--- Source data ---
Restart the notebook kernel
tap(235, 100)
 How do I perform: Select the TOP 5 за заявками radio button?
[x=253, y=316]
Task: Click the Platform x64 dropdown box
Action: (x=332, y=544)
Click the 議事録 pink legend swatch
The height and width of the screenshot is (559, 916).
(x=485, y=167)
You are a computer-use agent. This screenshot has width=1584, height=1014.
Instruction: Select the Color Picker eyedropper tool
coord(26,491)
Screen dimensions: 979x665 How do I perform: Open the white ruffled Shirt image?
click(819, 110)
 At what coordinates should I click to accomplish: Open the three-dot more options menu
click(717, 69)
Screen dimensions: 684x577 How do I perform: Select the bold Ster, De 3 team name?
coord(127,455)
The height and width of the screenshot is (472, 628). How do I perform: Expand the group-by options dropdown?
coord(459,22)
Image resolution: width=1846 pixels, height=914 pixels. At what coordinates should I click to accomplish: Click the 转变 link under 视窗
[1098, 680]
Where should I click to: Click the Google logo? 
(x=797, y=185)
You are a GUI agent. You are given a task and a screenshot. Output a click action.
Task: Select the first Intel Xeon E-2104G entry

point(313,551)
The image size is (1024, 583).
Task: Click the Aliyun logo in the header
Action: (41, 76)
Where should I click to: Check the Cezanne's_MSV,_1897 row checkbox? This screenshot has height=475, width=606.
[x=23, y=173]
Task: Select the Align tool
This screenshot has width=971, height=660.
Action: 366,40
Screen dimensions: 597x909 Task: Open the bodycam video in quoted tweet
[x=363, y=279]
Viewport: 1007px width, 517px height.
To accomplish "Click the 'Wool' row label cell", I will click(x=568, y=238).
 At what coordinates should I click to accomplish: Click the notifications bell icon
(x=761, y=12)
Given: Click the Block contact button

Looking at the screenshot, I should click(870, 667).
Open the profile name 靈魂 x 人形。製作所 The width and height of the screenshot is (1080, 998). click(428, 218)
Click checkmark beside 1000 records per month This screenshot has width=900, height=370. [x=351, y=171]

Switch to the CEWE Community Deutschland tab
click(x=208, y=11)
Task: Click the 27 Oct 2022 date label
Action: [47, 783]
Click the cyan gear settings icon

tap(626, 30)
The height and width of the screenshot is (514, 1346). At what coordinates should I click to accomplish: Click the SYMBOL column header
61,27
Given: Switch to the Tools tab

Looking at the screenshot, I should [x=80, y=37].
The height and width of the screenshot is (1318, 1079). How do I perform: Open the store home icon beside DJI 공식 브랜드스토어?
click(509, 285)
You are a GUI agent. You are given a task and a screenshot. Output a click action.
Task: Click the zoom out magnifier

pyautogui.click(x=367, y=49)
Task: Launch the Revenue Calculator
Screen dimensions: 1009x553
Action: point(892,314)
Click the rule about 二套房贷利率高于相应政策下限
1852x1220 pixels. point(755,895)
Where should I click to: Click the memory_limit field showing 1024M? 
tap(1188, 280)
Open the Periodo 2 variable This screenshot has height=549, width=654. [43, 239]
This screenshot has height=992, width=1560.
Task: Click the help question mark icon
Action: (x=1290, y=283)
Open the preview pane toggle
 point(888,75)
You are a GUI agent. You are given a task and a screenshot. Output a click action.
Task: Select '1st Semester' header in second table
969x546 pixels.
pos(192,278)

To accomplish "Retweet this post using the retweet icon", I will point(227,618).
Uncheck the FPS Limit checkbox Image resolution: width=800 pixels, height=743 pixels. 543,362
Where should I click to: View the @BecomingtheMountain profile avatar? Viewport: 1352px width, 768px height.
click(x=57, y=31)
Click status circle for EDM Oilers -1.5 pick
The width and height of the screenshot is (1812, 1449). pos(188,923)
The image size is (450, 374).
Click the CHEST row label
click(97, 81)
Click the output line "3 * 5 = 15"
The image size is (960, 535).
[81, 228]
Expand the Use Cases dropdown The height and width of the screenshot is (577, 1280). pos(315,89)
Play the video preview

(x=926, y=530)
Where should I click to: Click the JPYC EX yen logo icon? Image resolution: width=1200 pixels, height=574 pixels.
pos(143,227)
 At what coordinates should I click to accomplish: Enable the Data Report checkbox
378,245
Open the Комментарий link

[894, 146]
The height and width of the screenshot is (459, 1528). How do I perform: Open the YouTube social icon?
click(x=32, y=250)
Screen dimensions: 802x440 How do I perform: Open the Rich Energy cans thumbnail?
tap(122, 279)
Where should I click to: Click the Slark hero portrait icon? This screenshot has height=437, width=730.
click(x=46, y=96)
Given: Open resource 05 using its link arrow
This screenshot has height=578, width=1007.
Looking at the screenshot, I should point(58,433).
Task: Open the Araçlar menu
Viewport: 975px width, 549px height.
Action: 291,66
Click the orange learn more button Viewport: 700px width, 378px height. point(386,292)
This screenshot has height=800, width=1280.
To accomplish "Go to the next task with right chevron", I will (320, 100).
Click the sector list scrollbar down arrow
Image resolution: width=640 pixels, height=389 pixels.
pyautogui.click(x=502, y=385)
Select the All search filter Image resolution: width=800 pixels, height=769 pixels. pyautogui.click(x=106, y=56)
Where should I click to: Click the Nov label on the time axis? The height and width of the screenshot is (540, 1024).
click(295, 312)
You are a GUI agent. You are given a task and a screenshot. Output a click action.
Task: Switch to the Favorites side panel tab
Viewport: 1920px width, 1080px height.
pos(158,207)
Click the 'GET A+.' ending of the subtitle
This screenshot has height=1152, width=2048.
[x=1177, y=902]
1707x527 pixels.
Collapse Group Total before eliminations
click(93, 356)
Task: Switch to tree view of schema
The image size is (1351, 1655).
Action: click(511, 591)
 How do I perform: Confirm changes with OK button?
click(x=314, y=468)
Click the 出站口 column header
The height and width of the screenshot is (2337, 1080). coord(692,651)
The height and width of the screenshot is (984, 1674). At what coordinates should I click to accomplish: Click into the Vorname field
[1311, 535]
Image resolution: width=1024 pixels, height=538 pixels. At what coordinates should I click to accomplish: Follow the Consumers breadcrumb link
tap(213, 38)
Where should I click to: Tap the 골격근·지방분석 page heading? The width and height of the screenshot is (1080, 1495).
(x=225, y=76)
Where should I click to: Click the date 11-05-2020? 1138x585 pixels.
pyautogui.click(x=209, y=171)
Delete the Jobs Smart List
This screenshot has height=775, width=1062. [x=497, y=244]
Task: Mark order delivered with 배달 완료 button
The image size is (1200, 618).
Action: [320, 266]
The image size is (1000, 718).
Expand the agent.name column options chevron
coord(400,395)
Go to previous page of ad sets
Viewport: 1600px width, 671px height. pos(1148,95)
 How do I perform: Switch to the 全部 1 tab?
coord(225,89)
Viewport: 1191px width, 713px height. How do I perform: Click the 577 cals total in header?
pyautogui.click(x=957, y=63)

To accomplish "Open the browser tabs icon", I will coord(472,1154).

--- Task details ---
Without changing a word, print all of the entries above.

--- Written solution ---
Restart the notebook kernel
tap(235, 100)
 How do I perform: Select the TOP 5 за заявками radio button?
[x=253, y=316]
Task: Click the Platform x64 dropdown box
Action: (x=332, y=544)
Click the 議事録 pink legend swatch
The height and width of the screenshot is (559, 916).
(x=485, y=167)
You are a computer-use agent. This screenshot has width=1584, height=1014.
Instruction: Select the Color Picker eyedropper tool
coord(26,491)
Screen dimensions: 979x665 How do I perform: Open the white ruffled Shirt image?
click(819, 110)
 At what coordinates should I click to accomplish: Open the three-dot more options menu
click(717, 69)
Screen dimensions: 684x577 How do I perform: Select the bold Ster, De 3 team name?
coord(127,455)
The height and width of the screenshot is (472, 628). How do I perform: Expand the group-by options dropdown?
coord(459,22)
Image resolution: width=1846 pixels, height=914 pixels. At what coordinates should I click to accomplish: Click the 转变 link under 视窗
[1098, 680]
Where should I click to: Click the Google logo? 
(x=797, y=185)
You are a GUI agent. You are given a task and a screenshot. Output a click action.
Task: Select the first Intel Xeon E-2104G entry

point(313,551)
The image size is (1024, 583).
Task: Click the Aliyun logo in the header
Action: (41, 76)
Where should I click to: Check the Cezanne's_MSV,_1897 row checkbox? This screenshot has height=475, width=606.
[x=23, y=173]
Task: Select the Align tool
This screenshot has width=971, height=660.
Action: 366,40
Screen dimensions: 597x909 Task: Open the bodycam video in quoted tweet
[x=363, y=279]
Viewport: 1007px width, 517px height.
To accomplish "Click the 'Wool' row label cell", I will click(x=568, y=238).
 At what coordinates should I click to accomplish: Click the notifications bell icon
(x=761, y=12)
Given: Click the Block contact button

Looking at the screenshot, I should click(870, 667).
Open the profile name 靈魂 x 人形。製作所 The width and height of the screenshot is (1080, 998). click(428, 218)
Click checkmark beside 1000 records per month This screenshot has width=900, height=370. [x=351, y=171]

Switch to the CEWE Community Deutschland tab
click(x=208, y=11)
Task: Click the 27 Oct 2022 date label
Action: [47, 783]
Click the cyan gear settings icon

tap(626, 30)
The height and width of the screenshot is (514, 1346). At what coordinates should I click to accomplish: Click the SYMBOL column header
61,27
Given: Switch to the Tools tab

Looking at the screenshot, I should [x=80, y=37].
The height and width of the screenshot is (1318, 1079). How do I perform: Open the store home icon beside DJI 공식 브랜드스토어?
click(509, 285)
You are a GUI agent. You are given a task and a screenshot. Output a click action.
Task: Click the zoom out magnifier

pyautogui.click(x=367, y=49)
Task: Launch the Revenue Calculator
Screen dimensions: 1009x553
Action: point(892,314)
Click the rule about 二套房贷利率高于相应政策下限
1852x1220 pixels. point(755,895)
Where should I click to: Click the memory_limit field showing 1024M? 
tap(1188, 280)
Open the Periodo 2 variable This screenshot has height=549, width=654. [43, 239]
This screenshot has height=992, width=1560.
Task: Click the help question mark icon
Action: (x=1290, y=283)
Open the preview pane toggle
 point(888,75)
You are a GUI agent. You are given a task and a screenshot. Output a click action.
Task: Select '1st Semester' header in second table
969x546 pixels.
pos(192,278)

To accomplish "Retweet this post using the retweet icon", I will point(227,618).
Uncheck the FPS Limit checkbox Image resolution: width=800 pixels, height=743 pixels. 543,362
Where should I click to: View the @BecomingtheMountain profile avatar? Viewport: 1352px width, 768px height.
click(x=57, y=31)
Click status circle for EDM Oilers -1.5 pick
The width and height of the screenshot is (1812, 1449). pos(188,923)
The image size is (450, 374).
Click the CHEST row label
click(97, 81)
Click the output line "3 * 5 = 15"
The image size is (960, 535).
[81, 228]
Expand the Use Cases dropdown The height and width of the screenshot is (577, 1280). pos(315,89)
Play the video preview

(x=926, y=530)
Where should I click to: Click the JPYC EX yen logo icon? Image resolution: width=1200 pixels, height=574 pixels.
pos(143,227)
 At what coordinates should I click to accomplish: Enable the Data Report checkbox
378,245
Open the Комментарий link

[894, 146]
The height and width of the screenshot is (459, 1528). How do I perform: Open the YouTube social icon?
click(x=32, y=250)
Screen dimensions: 802x440 How do I perform: Open the Rich Energy cans thumbnail?
tap(122, 279)
Where should I click to: Click the Slark hero portrait icon? This screenshot has height=437, width=730.
click(x=46, y=96)
Given: Open resource 05 using its link arrow
This screenshot has height=578, width=1007.
Looking at the screenshot, I should point(58,433).
Task: Open the Araçlar menu
Viewport: 975px width, 549px height.
Action: 291,66
Click the orange learn more button Viewport: 700px width, 378px height. point(386,292)
This screenshot has height=800, width=1280.
To accomplish "Go to the next task with right chevron", I will (320, 100).
Click the sector list scrollbar down arrow
Image resolution: width=640 pixels, height=389 pixels.
pyautogui.click(x=502, y=385)
Select the All search filter Image resolution: width=800 pixels, height=769 pixels. pyautogui.click(x=106, y=56)
Where should I click to: Click the Nov label on the time axis? The height and width of the screenshot is (540, 1024).
click(295, 312)
You are a GUI agent. You are given a task and a screenshot. Output a click action.
Task: Switch to the Favorites side panel tab
Viewport: 1920px width, 1080px height.
pos(158,207)
Click the 'GET A+.' ending of the subtitle
This screenshot has height=1152, width=2048.
[x=1177, y=902]
1707x527 pixels.
Collapse Group Total before eliminations
click(93, 356)
Task: Switch to tree view of schema
The image size is (1351, 1655).
Action: click(511, 591)
 How do I perform: Confirm changes with OK button?
click(x=314, y=468)
Click the 出站口 column header
The height and width of the screenshot is (2337, 1080). coord(692,651)
The height and width of the screenshot is (984, 1674). At what coordinates should I click to accomplish: Click into the Vorname field
[1311, 535]
Image resolution: width=1024 pixels, height=538 pixels. At what coordinates should I click to accomplish: Follow the Consumers breadcrumb link
tap(213, 38)
Where should I click to: Tap the 골격근·지방분석 page heading? The width and height of the screenshot is (1080, 1495).
(x=225, y=76)
Where should I click to: Click the date 11-05-2020? 1138x585 pixels.
pyautogui.click(x=209, y=171)
Delete the Jobs Smart List
This screenshot has height=775, width=1062. [x=497, y=244]
Task: Mark order delivered with 배달 완료 button
The image size is (1200, 618).
Action: [320, 266]
The image size is (1000, 718).
Expand the agent.name column options chevron
coord(400,395)
Go to previous page of ad sets
Viewport: 1600px width, 671px height. pos(1148,95)
 How do I perform: Switch to the 全部 1 tab?
coord(225,89)
Viewport: 1191px width, 713px height. How do I perform: Click the 577 cals total in header?
pyautogui.click(x=957, y=63)

To accomplish "Open the browser tabs icon", I will coord(472,1154).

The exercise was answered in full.